Material for this task Block Start

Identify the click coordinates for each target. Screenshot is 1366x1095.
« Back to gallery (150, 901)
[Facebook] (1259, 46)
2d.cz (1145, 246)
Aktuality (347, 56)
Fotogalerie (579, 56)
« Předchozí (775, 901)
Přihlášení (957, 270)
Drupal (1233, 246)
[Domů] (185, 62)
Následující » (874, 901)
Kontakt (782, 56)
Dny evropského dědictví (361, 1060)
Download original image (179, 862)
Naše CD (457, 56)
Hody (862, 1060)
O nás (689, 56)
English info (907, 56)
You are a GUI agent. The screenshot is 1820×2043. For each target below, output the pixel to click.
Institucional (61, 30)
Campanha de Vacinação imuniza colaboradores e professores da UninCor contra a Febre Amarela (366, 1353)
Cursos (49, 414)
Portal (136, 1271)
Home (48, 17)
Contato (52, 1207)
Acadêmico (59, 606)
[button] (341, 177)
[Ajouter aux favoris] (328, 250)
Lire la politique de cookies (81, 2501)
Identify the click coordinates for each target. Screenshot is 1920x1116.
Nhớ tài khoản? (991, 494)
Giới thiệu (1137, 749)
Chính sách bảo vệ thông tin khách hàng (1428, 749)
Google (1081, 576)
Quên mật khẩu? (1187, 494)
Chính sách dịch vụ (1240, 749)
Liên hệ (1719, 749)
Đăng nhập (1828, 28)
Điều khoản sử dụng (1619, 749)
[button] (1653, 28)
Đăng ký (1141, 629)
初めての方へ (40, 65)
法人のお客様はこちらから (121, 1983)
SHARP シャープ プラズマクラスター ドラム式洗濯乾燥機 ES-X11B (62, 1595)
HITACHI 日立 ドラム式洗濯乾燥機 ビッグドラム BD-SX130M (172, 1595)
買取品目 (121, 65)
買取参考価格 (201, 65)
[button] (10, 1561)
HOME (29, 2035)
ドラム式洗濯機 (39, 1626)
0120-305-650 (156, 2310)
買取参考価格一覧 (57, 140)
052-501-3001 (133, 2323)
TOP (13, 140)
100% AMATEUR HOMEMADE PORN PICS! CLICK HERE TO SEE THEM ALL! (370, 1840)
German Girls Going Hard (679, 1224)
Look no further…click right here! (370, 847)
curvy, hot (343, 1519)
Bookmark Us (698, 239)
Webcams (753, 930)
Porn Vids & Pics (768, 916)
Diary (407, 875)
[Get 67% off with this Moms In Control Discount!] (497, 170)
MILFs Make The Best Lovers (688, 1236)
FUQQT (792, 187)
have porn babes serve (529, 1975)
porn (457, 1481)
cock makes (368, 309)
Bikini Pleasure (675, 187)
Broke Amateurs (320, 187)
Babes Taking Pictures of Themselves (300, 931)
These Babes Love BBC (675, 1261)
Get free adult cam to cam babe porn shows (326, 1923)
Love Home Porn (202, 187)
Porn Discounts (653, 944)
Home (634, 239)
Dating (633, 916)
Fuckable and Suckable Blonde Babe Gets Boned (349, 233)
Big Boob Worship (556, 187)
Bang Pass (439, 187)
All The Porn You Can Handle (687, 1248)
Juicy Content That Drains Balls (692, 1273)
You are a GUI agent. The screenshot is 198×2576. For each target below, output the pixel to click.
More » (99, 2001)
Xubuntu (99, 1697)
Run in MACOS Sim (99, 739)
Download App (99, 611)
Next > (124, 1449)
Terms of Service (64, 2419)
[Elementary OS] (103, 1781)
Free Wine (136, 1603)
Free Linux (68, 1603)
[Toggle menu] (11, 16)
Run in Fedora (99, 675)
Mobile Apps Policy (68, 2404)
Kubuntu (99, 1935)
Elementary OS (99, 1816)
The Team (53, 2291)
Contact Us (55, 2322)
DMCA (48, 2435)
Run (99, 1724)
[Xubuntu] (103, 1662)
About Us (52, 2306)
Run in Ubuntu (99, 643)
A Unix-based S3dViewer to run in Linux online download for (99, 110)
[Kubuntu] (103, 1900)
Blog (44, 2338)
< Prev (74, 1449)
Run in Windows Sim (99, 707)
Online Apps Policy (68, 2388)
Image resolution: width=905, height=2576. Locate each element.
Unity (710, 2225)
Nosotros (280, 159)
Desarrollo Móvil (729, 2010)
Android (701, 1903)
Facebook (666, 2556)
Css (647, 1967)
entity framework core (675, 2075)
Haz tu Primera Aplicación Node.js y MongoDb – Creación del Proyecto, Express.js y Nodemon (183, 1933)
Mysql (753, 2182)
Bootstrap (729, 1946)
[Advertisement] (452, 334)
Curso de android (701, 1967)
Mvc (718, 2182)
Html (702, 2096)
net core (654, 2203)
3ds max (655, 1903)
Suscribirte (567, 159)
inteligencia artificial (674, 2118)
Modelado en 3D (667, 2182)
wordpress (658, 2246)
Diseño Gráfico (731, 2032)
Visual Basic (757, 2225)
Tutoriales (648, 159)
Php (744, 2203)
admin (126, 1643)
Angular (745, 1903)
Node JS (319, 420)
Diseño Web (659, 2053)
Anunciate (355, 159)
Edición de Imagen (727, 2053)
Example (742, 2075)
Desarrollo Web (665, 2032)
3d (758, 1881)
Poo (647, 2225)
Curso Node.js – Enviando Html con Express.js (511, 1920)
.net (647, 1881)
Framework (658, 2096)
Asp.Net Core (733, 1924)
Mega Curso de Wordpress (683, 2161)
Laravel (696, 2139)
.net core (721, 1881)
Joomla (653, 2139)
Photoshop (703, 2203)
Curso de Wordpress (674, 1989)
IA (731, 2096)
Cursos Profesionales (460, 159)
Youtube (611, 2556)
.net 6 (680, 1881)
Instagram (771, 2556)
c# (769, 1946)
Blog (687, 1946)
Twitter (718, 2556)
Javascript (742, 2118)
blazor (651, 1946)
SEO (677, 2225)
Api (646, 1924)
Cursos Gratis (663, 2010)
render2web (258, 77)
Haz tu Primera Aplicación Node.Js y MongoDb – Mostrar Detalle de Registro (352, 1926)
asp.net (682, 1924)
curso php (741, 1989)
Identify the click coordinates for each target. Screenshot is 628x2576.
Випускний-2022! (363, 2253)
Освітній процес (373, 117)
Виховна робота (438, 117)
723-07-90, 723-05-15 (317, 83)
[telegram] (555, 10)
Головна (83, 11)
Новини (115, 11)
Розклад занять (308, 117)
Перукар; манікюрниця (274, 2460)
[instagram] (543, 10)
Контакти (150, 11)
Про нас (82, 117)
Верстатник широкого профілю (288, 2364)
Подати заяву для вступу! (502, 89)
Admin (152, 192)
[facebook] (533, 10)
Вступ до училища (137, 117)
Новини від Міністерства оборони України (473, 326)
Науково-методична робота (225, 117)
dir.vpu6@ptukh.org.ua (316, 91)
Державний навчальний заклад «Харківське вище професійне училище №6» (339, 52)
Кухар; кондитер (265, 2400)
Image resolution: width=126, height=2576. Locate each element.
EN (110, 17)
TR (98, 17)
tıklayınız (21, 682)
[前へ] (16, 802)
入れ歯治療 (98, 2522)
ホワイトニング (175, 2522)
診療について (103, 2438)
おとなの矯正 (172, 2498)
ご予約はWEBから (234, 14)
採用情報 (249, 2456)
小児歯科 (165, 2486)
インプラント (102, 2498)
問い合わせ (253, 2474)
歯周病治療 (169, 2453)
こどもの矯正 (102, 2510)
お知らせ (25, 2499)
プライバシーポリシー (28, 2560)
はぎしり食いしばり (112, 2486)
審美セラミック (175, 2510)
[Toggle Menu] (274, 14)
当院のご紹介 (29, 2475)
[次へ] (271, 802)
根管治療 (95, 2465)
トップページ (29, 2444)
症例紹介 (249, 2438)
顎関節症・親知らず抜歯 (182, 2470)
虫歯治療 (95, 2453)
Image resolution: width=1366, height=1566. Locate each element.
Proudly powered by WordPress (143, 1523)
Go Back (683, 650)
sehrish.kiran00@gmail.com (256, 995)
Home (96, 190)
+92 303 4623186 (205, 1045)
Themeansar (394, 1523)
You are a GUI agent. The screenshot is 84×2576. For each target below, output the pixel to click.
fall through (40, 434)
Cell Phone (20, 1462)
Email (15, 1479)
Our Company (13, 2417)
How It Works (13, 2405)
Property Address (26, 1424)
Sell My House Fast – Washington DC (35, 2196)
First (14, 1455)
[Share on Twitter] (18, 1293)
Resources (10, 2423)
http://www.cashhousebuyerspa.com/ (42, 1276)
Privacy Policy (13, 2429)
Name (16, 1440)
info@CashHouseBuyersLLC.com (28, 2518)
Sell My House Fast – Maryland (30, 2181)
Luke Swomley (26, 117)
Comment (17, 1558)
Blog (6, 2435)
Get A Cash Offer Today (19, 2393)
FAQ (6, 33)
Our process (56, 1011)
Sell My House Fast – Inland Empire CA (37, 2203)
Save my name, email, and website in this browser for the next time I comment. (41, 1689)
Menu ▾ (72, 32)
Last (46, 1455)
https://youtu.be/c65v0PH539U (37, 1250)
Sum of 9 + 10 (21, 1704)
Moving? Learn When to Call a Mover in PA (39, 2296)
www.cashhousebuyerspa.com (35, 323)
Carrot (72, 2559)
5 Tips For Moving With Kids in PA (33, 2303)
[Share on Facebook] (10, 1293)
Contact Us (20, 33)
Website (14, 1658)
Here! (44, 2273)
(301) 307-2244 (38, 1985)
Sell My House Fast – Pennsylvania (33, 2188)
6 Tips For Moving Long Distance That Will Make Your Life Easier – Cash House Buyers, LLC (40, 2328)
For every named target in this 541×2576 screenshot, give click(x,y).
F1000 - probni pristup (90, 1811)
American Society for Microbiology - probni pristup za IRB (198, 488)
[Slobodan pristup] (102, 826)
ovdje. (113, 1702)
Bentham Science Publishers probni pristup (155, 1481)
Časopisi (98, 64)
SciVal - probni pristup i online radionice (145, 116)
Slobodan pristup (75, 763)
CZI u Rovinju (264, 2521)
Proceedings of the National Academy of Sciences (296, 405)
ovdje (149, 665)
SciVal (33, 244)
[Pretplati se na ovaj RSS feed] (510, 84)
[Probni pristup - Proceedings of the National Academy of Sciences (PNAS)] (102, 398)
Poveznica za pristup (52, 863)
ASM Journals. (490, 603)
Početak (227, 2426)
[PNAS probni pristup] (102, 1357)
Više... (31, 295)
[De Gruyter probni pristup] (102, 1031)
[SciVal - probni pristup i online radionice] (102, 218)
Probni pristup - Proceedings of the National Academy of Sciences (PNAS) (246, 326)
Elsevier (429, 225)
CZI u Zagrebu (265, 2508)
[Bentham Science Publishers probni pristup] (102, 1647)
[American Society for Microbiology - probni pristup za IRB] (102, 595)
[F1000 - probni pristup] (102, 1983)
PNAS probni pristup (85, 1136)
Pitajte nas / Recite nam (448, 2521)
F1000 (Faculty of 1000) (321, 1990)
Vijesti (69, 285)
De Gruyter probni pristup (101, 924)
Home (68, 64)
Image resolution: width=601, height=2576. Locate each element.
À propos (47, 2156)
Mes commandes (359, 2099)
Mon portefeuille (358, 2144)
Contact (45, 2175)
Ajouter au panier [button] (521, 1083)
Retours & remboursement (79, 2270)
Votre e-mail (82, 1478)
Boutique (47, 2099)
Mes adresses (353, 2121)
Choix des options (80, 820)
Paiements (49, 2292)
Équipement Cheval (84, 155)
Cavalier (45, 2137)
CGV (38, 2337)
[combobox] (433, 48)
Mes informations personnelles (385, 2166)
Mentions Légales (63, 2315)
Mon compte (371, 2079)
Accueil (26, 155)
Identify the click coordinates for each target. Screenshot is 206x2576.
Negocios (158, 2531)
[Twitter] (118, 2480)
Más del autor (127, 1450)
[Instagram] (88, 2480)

Material for this task Block End

▸ Work task:
From the entries above, print the lines beginning at the one with "当院のご紹介 (29, 2475)" and stopping after the one with "sehrish.kiran00@gmail.com (256, 995)", exactly as written and with nothing else.

▸ Exercise solution:
当院のご紹介 (29, 2475)
[次へ] (271, 802)
根管治療 (95, 2465)
トップページ (29, 2444)
症例紹介 (249, 2438)
顎関節症・親知らず抜歯 (182, 2470)
虫歯治療 (95, 2453)
Image resolution: width=1366, height=1566. Locate each element.
Proudly powered by WordPress (143, 1523)
Go Back (683, 650)
sehrish.kiran00@gmail.com (256, 995)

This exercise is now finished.